In total, 6366 vegetation plots were retrieved from EVA. After classification and resampling, the dataset comprised 3655 plots, 1601 species (corresponding to 53.1% of the whole Sicilian vascular flora) and 75,969 species occurrence records. There were 70 alien species recorded in the dataset. Considering that 15.1% of the whole Sicilian flora are alien species (Pignatti et al. 2017–2019), the proportion of alien species in our dataset was significantly lower, corresponding to 4.3% of the species recorded (Fig. 1a). The relative frequency of alien species across plots in the resampled dataset was 1.3% (Fig. 1b).

Fig. 1
figure 1

a Percentage of alien species in the species pool and b relative frequency of alien species across plots in the resampled dataset, classified by their origin (standard error of the mean < 3%). Afr = African, E-As = East-Asian, Eu-A = Eurasian, Eur = European, Med = Mediterranean, N-Am = North-American, Oc = Oceanian, S-Am = South-American, Str = Subtropical, Wid-M = Wide-Mediterranean

Oxalis pes-caprae was by far the commonest and most ubiquitous alien species in the dataset, with 302 occurrences in 13 different habitats (Table 1; Online Resource (2), followed by Xanthium orientale and Erigeron bonariensis.

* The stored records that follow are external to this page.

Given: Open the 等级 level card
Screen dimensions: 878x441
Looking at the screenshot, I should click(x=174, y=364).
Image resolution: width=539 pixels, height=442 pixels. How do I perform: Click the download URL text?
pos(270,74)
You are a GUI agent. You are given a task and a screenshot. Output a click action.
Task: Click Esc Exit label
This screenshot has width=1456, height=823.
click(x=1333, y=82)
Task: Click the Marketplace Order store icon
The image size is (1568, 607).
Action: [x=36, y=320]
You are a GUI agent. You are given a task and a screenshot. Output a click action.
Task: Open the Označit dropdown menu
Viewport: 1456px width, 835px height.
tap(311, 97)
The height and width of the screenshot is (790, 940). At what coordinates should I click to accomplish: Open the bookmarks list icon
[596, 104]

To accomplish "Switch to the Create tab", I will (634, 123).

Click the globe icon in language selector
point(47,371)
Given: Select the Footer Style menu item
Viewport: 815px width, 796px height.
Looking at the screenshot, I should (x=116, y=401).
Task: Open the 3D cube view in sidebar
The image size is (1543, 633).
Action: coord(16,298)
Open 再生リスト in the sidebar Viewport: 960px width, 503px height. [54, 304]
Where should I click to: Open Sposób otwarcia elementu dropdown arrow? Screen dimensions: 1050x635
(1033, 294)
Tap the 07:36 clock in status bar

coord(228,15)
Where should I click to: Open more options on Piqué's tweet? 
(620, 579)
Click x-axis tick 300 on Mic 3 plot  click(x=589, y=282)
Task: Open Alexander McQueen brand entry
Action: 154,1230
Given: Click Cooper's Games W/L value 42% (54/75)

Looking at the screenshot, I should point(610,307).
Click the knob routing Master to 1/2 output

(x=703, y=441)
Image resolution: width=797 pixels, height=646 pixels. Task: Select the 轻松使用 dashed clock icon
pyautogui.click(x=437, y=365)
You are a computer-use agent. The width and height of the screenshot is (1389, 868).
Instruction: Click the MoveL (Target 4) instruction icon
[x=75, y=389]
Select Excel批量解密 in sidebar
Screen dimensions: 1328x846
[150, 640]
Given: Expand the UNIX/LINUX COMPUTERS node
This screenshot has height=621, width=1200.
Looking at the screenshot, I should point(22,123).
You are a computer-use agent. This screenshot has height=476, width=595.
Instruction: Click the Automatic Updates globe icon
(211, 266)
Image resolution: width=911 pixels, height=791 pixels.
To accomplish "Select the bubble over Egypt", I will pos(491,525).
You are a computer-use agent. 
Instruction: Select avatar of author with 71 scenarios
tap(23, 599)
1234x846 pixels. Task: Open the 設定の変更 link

Table 1 The alien species with absolute frequency ≥ 10 in the resampled dataset. Species are ordered by their occurrence frequency within the dataset, which is expressed both in the absolute number of occurrences (absolute frequency) and as a percentage of all plots in the dataset (percentage frequency)

Origin

Altogether, Mediterranean and wide-Mediterranean aliens were the most well-represented, accounting for 20 species and 21% of all occurrences (Fig. 1). However, the number of strictly Mediterranean aliens (15 species) was lower than that of the South American ones (18 species) and, if the relative frequencies of species across plots were considered, the most represented were African (25%), South American (21%), North American (18%) and Mediterranean (15%).

Life forms

In our dataset, 35 alien species were annuals, accounting for 50% of all alien species in the dataset (Online Resource 2). Compared to the life-forms of the native species pool (Fig. 2a), annuals, trees, shrubs, and dwarf shrubs were significantly over-represented and herbs significantly under-represented in the alien species pool. When the relative frequencies of species across plots were considered, alien annual and tree species were significantly more represented than the corresponding life forms of native species, whereas dwarf shrubs and herbs were significantly less represented (Fig. 2b).

Fig. 2
figure 2

a Percentage of life forms in alien and native species pools and b their relative frequency across plots in the resampled dataset. Asterisks indicate significant differences (Wilcoxon test, **p ≤ 0.01, ***p ≤ 0.001). (standard error of the mean < 1.2%)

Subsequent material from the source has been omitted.